Objective – Return verbatim, from the records below, the lines beginning with the one containing "The height and width of the screenshot is (812, 1494)." and ending with the one containing "(x=966, y=242)", both of these included.
** BEGIN Given records **
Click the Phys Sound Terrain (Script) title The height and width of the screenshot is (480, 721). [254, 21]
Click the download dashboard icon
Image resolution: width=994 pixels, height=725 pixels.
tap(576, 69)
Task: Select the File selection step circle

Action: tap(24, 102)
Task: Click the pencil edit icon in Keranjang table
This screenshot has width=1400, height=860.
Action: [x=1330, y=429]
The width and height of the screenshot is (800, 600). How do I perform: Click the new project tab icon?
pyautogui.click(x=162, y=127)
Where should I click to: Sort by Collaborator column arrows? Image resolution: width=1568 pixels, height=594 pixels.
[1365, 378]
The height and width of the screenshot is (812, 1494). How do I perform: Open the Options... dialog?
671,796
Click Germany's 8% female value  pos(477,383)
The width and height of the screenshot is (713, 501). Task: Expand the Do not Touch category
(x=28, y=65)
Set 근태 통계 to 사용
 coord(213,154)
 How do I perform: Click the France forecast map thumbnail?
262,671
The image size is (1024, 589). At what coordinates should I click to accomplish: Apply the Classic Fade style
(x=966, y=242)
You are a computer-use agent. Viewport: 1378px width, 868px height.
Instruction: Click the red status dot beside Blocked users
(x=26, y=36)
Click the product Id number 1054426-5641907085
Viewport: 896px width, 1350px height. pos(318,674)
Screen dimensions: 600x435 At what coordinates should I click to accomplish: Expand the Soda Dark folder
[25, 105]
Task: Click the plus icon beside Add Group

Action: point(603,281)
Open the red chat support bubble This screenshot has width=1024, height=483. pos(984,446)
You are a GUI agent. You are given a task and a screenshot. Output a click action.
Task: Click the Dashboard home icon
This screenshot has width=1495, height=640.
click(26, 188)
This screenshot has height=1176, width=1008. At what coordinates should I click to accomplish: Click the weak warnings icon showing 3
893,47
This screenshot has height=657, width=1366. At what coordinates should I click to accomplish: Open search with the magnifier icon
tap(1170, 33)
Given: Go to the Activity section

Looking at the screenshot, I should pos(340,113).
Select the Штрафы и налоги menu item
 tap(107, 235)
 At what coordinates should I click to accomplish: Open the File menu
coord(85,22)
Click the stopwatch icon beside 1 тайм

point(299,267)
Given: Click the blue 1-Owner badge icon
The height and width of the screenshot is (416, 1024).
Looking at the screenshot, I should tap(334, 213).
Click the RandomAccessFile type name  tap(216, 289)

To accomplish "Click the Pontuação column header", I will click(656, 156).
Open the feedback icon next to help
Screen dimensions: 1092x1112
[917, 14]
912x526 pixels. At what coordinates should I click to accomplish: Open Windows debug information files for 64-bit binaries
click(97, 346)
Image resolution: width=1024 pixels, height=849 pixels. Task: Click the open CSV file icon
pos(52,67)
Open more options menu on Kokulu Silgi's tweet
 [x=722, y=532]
** END Given records **
Response below –
The height and width of the screenshot is (812, 1494). How do I perform: Open the Options... dialog?
671,796
Click Germany's 8% female value  pos(477,383)
The width and height of the screenshot is (713, 501). Task: Expand the Do not Touch category
(x=28, y=65)
Set 근태 통계 to 사용
 coord(213,154)
 How do I perform: Click the France forecast map thumbnail?
262,671
The image size is (1024, 589). At what coordinates should I click to accomplish: Apply the Classic Fade style
(x=966, y=242)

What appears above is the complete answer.